>> START
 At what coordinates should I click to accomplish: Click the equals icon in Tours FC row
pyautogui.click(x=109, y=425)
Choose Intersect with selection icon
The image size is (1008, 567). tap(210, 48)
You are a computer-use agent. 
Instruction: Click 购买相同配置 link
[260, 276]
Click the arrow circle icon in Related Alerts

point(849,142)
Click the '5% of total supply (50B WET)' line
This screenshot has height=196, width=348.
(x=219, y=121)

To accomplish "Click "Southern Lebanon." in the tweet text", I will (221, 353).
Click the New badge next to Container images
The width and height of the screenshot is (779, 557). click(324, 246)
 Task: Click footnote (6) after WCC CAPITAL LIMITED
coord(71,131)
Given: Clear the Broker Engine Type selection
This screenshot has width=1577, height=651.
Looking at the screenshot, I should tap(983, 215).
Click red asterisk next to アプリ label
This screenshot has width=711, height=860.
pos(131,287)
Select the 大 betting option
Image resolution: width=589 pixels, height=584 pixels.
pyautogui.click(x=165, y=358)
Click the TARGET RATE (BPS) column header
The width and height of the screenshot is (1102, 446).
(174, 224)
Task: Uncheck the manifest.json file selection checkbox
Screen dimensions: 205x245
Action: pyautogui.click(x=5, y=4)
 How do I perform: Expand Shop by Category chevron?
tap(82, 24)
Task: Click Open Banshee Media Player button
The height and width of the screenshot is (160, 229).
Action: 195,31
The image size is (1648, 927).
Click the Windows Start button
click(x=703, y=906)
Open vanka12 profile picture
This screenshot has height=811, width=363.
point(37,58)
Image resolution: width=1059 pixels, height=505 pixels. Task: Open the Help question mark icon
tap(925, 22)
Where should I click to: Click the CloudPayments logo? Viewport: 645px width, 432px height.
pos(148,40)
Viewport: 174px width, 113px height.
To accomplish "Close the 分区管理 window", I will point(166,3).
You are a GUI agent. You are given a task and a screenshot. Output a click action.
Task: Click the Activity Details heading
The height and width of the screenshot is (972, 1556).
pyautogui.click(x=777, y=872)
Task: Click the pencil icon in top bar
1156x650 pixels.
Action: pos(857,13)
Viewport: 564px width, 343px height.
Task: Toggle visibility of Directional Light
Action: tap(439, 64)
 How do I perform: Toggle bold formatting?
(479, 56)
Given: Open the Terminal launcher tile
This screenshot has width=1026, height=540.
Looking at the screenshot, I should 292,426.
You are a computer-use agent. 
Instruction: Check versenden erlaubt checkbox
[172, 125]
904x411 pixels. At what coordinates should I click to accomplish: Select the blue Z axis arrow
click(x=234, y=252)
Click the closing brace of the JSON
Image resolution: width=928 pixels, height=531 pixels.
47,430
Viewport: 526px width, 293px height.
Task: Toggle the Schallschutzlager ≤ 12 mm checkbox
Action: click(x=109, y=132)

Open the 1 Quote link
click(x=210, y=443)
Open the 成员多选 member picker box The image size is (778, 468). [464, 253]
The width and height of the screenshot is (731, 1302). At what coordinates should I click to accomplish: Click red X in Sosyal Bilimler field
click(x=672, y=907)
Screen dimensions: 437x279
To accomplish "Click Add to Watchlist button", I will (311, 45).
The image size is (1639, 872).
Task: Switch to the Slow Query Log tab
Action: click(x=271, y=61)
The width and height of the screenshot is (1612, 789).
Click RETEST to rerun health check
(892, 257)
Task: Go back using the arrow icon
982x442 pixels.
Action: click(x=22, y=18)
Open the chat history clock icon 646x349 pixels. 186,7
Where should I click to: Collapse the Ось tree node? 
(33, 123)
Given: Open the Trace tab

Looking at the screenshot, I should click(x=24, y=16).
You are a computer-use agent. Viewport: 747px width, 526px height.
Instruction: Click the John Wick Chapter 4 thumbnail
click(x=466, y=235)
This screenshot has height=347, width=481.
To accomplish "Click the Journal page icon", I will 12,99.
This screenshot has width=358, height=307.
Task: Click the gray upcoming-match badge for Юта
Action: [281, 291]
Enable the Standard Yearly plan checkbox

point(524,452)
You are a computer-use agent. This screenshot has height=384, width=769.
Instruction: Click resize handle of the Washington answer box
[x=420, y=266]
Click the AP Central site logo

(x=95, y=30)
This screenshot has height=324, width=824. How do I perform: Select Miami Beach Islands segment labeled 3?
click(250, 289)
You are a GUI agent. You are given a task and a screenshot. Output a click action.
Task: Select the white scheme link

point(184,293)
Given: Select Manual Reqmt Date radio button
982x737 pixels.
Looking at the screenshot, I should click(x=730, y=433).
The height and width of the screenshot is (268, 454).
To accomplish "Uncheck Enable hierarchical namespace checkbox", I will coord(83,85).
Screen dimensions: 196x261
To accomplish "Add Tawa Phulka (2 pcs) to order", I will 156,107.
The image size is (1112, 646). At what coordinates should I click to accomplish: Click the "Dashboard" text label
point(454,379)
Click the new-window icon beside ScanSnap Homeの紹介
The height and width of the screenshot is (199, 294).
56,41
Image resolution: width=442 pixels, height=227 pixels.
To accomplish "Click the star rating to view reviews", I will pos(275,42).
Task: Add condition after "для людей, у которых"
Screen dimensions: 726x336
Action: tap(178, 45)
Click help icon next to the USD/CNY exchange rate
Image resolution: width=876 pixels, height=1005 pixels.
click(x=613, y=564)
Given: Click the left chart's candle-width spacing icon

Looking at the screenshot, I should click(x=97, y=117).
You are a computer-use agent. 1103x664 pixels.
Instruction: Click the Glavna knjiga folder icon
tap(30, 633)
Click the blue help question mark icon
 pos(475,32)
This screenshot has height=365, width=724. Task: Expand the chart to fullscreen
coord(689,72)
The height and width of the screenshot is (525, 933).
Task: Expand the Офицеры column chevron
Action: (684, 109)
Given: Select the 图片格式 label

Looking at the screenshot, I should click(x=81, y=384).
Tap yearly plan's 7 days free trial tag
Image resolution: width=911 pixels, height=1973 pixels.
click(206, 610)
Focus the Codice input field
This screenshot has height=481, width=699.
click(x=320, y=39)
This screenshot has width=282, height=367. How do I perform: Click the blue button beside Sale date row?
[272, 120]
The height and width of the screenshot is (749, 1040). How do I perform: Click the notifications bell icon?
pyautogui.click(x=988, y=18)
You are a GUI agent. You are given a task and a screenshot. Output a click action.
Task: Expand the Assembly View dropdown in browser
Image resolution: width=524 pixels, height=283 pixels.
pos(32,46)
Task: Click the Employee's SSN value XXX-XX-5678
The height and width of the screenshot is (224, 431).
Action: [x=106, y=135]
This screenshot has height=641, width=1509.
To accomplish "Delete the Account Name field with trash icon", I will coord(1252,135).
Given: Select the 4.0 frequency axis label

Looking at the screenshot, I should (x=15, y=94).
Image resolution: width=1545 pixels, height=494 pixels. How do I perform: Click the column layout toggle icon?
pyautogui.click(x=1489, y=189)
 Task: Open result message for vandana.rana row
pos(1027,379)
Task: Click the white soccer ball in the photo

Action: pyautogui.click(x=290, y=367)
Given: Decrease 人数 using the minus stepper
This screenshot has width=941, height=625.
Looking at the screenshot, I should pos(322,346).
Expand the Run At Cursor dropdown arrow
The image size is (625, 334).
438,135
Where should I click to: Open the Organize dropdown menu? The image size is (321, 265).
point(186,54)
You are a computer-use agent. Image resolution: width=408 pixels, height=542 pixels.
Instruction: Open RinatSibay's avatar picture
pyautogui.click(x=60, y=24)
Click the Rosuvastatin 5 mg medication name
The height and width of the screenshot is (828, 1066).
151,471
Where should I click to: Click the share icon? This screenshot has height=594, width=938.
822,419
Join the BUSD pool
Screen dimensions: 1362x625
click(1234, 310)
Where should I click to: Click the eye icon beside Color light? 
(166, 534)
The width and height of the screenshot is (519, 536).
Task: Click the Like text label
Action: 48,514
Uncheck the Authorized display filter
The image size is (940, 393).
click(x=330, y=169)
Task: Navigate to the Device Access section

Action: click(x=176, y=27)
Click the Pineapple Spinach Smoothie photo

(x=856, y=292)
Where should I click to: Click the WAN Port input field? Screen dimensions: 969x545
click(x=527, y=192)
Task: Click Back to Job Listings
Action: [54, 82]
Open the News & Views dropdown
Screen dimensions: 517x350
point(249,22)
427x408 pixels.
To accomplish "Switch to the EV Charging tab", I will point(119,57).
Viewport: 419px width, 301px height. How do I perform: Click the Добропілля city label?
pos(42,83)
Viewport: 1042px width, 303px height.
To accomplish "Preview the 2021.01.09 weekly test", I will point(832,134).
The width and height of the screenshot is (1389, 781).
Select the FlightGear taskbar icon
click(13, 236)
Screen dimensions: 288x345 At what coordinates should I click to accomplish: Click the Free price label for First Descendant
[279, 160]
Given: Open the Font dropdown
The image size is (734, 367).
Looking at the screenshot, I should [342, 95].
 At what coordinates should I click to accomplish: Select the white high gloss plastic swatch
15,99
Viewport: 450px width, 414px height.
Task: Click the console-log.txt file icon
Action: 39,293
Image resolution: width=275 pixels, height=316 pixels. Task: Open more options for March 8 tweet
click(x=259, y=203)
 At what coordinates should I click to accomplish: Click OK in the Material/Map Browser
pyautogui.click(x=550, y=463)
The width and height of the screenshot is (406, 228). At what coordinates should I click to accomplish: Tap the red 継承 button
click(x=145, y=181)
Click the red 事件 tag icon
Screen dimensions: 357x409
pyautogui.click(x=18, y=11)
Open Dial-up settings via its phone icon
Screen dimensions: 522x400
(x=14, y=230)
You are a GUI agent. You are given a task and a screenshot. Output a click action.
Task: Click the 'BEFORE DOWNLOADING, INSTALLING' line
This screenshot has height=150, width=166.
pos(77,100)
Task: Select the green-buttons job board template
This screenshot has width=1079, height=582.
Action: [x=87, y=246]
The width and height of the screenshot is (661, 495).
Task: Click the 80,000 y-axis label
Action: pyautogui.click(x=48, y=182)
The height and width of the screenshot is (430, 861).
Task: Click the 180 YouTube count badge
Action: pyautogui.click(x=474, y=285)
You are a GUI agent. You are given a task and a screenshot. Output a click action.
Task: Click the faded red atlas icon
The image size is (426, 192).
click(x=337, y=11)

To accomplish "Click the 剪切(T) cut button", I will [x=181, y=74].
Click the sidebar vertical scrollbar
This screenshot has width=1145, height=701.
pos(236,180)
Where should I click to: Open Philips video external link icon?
>> END
Can you rewrite everything from the start of the records above down to and including the line containing "tap(82, 24)" as a numbered list, leaving out any blank lines?

1.  At what coordinates should I click to accomplish: Click the equals icon in Tours FC row
2. pyautogui.click(x=109, y=425)
3. Choose Intersect with selection icon
4. The image size is (1008, 567). tap(210, 48)
5. You are a computer-use agent. 
6. Instruction: Click 购买相同配置 link
7. [260, 276]
8. Click the arrow circle icon in Related Alerts
9. point(849,142)
10. Click the '5% of total supply (50B WET)' line
11. This screenshot has height=196, width=348.
12. (x=219, y=121)
13. To accomplish "Click "Southern Lebanon." in the tweet text", I will (221, 353).
14. Click the New badge next to Container images
15. The width and height of the screenshot is (779, 557). click(324, 246)
16.  Task: Click footnote (6) after WCC CAPITAL LIMITED
17. coord(71,131)
18. Given: Clear the Broker Engine Type selection
19. This screenshot has width=1577, height=651.
20. Looking at the screenshot, I should tap(983, 215).
21. Click red asterisk next to アプリ label
22. This screenshot has width=711, height=860.
23. pos(131,287)
24. Select the 大 betting option
25. Image resolution: width=589 pixels, height=584 pixels.
26. pyautogui.click(x=165, y=358)
27. Click the TARGET RATE (BPS) column header
28. The width and height of the screenshot is (1102, 446).
29. (174, 224)
30. Task: Uncheck the manifest.json file selection checkbox
31. Screen dimensions: 205x245
32. Action: pyautogui.click(x=5, y=4)
33.  How do I perform: Expand Shop by Category chevron?
34. tap(82, 24)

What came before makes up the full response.